En el sur, la triple frontera con Perú y Brasil sobre el río más caudaloso del planeta; al este, las llanuras del Orinoco y un río que durante unos meses al año se convierte en un arcoíris líquido. Dos de las regiones más remotas de Colombia, y también de las más memorables.
Leticia, capital del departamento del Amazonas, es la ciudad más austral de Colombia y punto de encuentro entre tres países: Colombia, Perú (la localidad de Santa Rosa) y Brasil (Tabatinga, a la que se llega caminando o en mototaxi). La ciudad en sí tiene pocos atractivos propios, pero es la puerta de entrada obligada a la selva y el punto de partida de todos los tours. Solo se llega en avión desde Bogotá o Villavicencio, o por vía fluvial desde Perú o Brasil.
A 75 km río arriba desde Leticia (unas dos horas en lancha), un pueblo ecológico sin coches y de ritmo mucho más pausado, considerado por muchos viajeros una base mejor que la propia Leticia. Desde aquí se accede a los lagos de Tarapoto, donde es habitual ver delfines rosados de río, y al Parque Nacional Natural Amacayacu.

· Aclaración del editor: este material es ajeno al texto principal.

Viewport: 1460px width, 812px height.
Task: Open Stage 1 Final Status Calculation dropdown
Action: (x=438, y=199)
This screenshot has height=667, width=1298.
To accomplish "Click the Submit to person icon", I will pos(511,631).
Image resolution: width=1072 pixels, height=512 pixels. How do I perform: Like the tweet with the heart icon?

Reservas como Tanimboca, con cabañas sobre los árboles y actividades de canopy, o visitas guiadas y respetuosas a comunidades indígenas de la región, completan la experiencia de selva. El avistamiento de aves, la pesca de pirañas en canoa al amanecer y los paseos nocturnos para escuchar la selva son de las actividades más recomendadas.

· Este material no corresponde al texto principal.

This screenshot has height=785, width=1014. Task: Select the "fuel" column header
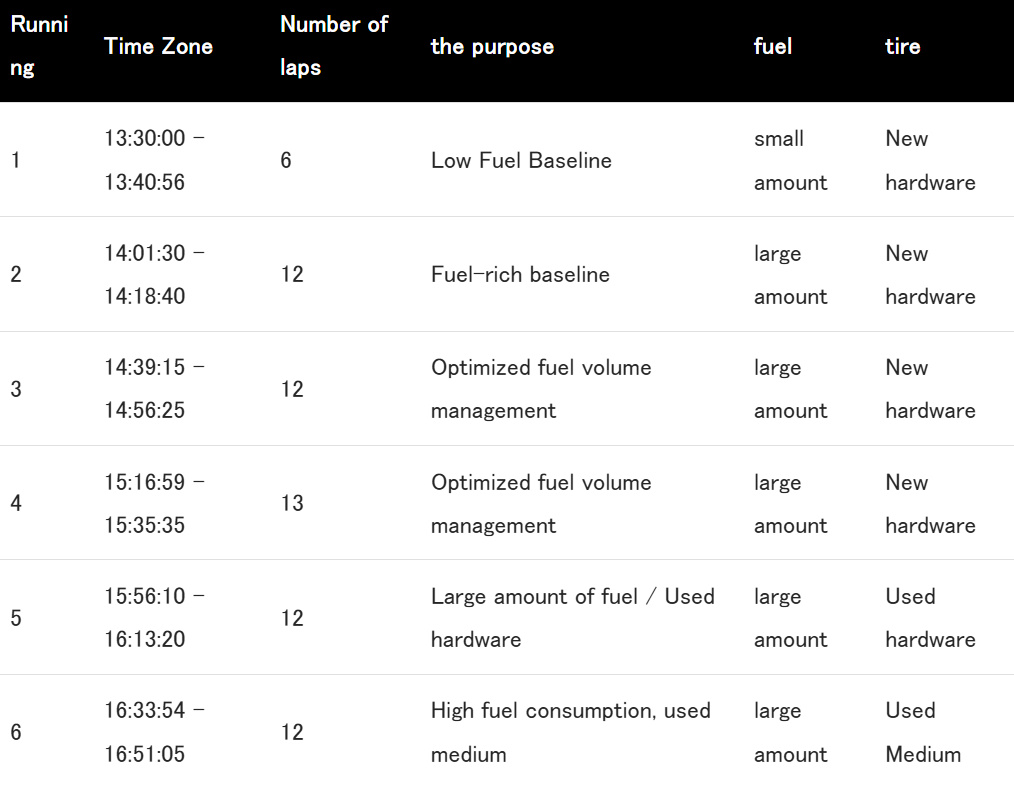coord(773,46)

Cada atardecer, cientos de loros llegan a posarse en los árboles del parque central de la ciudad en un espectáculo sonoro y visual que sorprende a cualquier visitante, sin necesidad de contratar ningún tour.
En el Parque Nacional Natural Sierra de la Macarena —Patrimonio Biológico de la Humanidad y primera reserva natural clasificada en Colombia, en 1948, donde confluyen los Andes, la Amazonía y la Orinoquía—, el río Caño Cristales se transforma entre junio y noviembre cuando la planta acuática Macarenia clavigera florece bajo el agua en tonos rojos, rosas, verdes y amarillos, ganándose el sobrenombre de "río más lindo del mundo" o "arcoíris líquido". Solo se llega en avión desde Bogotá o Villavicencio hasta La Macarena, y de ahí en lancha, jeep y una caminata final.

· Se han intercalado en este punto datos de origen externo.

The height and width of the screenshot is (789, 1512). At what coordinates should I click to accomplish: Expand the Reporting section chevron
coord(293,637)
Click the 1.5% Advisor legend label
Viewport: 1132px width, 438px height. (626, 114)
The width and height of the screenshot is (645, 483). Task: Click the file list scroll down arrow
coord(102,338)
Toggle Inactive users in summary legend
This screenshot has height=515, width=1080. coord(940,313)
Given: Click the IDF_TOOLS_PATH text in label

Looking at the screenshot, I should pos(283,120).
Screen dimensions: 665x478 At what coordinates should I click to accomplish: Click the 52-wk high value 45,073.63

Los Llanos orientales, con capital en Villavicencio, son una extensión de sabanas, humedales y ríos que comparten cuenca con el Orinoco venezolano. La cultura llanera —ganadería, joropo y jinetes formidables que ayudaron a Bolívar en las guerras de independencia— define la identidad de la región. Cerca de Villavicencio, excursiones en barco permiten ver delfines rosados de río en la confluencia de los ríos Manacacías, Yucao y Meta.
En la Amazonía, el pirarucú (uno de los peces de escama más grandes de agua dulce), la piraña y, para los más aventureros, el mojojoy (larva de palma), son los platos más representativos. En Los Llanos, la mamona —ternera asada lentamente en varas de madera sobre brasas para ocasiones especiales— y la carne a la perra, cocinada envuelta en cuero de vaca, son las estrellas de la cocina llanera.
En la Amazonía, salvo en Leticia y Puerto Nariño, el alojamiento es sencillo: cabañas de madera con mosquiteras, electricidad limitada a horarios concretos y baños a veces compartidos. En Caño Cristales, los hoteles alrededor son rústicos, sin agua caliente.
Clima tropical cálido y muy húmedo todo el año en la Amazonía, con dos épocas marcadas: aguas altas (diciembre-mayo), cuando la selva se inunda y hay más navegación, y aguas bajas (junio-noviembre), con playas de río y más senderos accesibles. Para Caño Cristales, el fenómeno de colores solo ocurre entre junio y noviembre, cuando el parque permanece abierto y las plantas acuáticas florecen — fuera de esa ventana no tiene sentido planificar el viaje.
El transporte —vuelos internos, lanchas y traslados en jeep— es el gasto más alto en ambas regiones, muy por encima del alojamiento o la comida.